* **Exercise goal**:
Each entry needs to be duplicated exactly.

* **Records shown**:

---+---

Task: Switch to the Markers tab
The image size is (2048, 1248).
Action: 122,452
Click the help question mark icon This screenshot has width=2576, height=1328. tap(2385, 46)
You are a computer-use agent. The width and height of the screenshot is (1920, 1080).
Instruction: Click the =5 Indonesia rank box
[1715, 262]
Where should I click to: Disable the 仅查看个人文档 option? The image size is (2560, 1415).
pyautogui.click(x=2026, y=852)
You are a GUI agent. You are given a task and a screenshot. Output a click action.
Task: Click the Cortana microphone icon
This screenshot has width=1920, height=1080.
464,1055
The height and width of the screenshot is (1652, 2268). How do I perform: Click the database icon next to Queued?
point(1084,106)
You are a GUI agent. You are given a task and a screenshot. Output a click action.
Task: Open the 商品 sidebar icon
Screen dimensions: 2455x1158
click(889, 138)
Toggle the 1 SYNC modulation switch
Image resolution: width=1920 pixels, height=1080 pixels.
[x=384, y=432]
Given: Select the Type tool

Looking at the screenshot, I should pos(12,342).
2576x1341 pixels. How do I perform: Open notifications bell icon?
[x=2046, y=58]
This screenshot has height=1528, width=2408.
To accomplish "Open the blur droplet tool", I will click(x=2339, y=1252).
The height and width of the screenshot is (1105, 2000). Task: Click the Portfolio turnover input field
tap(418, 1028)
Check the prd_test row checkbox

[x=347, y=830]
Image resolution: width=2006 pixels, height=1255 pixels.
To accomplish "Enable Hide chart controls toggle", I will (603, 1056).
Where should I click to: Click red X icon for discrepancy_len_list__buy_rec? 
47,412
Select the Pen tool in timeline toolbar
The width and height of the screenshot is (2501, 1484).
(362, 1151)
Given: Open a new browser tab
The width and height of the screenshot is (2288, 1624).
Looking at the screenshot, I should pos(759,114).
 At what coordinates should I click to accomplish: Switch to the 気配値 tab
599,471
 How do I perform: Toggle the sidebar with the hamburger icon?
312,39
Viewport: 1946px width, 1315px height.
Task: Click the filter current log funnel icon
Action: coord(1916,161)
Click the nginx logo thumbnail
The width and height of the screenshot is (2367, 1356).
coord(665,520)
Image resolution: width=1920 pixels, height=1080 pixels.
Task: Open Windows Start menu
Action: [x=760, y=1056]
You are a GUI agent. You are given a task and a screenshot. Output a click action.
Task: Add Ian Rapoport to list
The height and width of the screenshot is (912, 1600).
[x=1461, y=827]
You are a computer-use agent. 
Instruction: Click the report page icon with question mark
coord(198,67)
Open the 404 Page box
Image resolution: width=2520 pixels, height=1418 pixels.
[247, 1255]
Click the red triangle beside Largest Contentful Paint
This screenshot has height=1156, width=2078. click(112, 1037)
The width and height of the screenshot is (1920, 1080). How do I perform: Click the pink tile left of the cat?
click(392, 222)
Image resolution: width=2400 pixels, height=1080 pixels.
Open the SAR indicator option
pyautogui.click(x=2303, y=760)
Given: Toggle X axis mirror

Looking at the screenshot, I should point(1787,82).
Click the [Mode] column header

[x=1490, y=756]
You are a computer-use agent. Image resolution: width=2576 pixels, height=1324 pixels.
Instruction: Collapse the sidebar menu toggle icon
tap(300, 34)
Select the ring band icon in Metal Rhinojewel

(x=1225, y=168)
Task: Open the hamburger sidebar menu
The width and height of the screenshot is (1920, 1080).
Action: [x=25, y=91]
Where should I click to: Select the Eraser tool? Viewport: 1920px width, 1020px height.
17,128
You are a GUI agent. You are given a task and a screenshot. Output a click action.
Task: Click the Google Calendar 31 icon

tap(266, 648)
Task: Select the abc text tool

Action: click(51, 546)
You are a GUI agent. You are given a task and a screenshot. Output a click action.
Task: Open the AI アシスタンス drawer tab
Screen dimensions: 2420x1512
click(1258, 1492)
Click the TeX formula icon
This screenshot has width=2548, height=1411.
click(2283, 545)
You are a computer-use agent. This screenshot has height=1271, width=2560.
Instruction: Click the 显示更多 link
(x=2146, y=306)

---+---

* **Solution for this task**:
Task: Switch to the Markers tab
The image size is (2048, 1248).
Action: 122,452
Click the help question mark icon This screenshot has width=2576, height=1328. tap(2385, 46)
You are a computer-use agent. The width and height of the screenshot is (1920, 1080).
Instruction: Click the =5 Indonesia rank box
[1715, 262]
Where should I click to: Disable the 仅查看个人文档 option? The image size is (2560, 1415).
pyautogui.click(x=2026, y=852)
You are a GUI agent. You are given a task and a screenshot. Output a click action.
Task: Click the Cortana microphone icon
This screenshot has width=1920, height=1080.
464,1055
The height and width of the screenshot is (1652, 2268). How do I perform: Click the database icon next to Queued?
point(1084,106)
You are a GUI agent. You are given a task and a screenshot. Output a click action.
Task: Open the 商品 sidebar icon
Screen dimensions: 2455x1158
click(889, 138)
Toggle the 1 SYNC modulation switch
Image resolution: width=1920 pixels, height=1080 pixels.
[x=384, y=432]
Given: Select the Type tool

Looking at the screenshot, I should pos(12,342).
2576x1341 pixels. How do I perform: Open notifications bell icon?
[x=2046, y=58]
This screenshot has height=1528, width=2408.
To accomplish "Open the blur droplet tool", I will click(x=2339, y=1252).
The height and width of the screenshot is (1105, 2000). Task: Click the Portfolio turnover input field
tap(418, 1028)
Check the prd_test row checkbox

[x=347, y=830]
Image resolution: width=2006 pixels, height=1255 pixels.
To accomplish "Enable Hide chart controls toggle", I will (603, 1056).
Where should I click to: Click red X icon for discrepancy_len_list__buy_rec? 
47,412
Select the Pen tool in timeline toolbar
The width and height of the screenshot is (2501, 1484).
(362, 1151)
Given: Open a new browser tab
The width and height of the screenshot is (2288, 1624).
Looking at the screenshot, I should pos(759,114).
 At what coordinates should I click to accomplish: Switch to the 気配値 tab
599,471
 How do I perform: Toggle the sidebar with the hamburger icon?
312,39
Viewport: 1946px width, 1315px height.
Task: Click the filter current log funnel icon
Action: coord(1916,161)
Click the nginx logo thumbnail
The width and height of the screenshot is (2367, 1356).
coord(665,520)
Image resolution: width=1920 pixels, height=1080 pixels.
Task: Open Windows Start menu
Action: [x=760, y=1056]
You are a GUI agent. You are given a task and a screenshot. Output a click action.
Task: Add Ian Rapoport to list
The height and width of the screenshot is (912, 1600).
[x=1461, y=827]
You are a computer-use agent. 
Instruction: Click the report page icon with question mark
coord(198,67)
Open the 404 Page box
Image resolution: width=2520 pixels, height=1418 pixels.
[247, 1255]
Click the red triangle beside Largest Contentful Paint
This screenshot has height=1156, width=2078. click(112, 1037)
The width and height of the screenshot is (1920, 1080). How do I perform: Click the pink tile left of the cat?
click(392, 222)
Image resolution: width=2400 pixels, height=1080 pixels.
Open the SAR indicator option
pyautogui.click(x=2303, y=760)
Given: Toggle X axis mirror

Looking at the screenshot, I should point(1787,82).
Click the [Mode] column header

[x=1490, y=756]
You are a computer-use agent. Image resolution: width=2576 pixels, height=1324 pixels.
Instruction: Collapse the sidebar menu toggle icon
tap(300, 34)
Select the ring band icon in Metal Rhinojewel

(x=1225, y=168)
Task: Open the hamburger sidebar menu
The width and height of the screenshot is (1920, 1080).
Action: [x=25, y=91]
Where should I click to: Select the Eraser tool? Viewport: 1920px width, 1020px height.
17,128
You are a GUI agent. You are given a task and a screenshot. Output a click action.
Task: Click the Google Calendar 31 icon

tap(266, 648)
Task: Select the abc text tool

Action: click(51, 546)
You are a GUI agent. You are given a task and a screenshot. Output a click action.
Task: Open the AI アシスタンス drawer tab
Screen dimensions: 2420x1512
click(1258, 1492)
Click the TeX formula icon
This screenshot has width=2548, height=1411.
click(2283, 545)
You are a computer-use agent. This screenshot has height=1271, width=2560.
Instruction: Click the 显示更多 link
(x=2146, y=306)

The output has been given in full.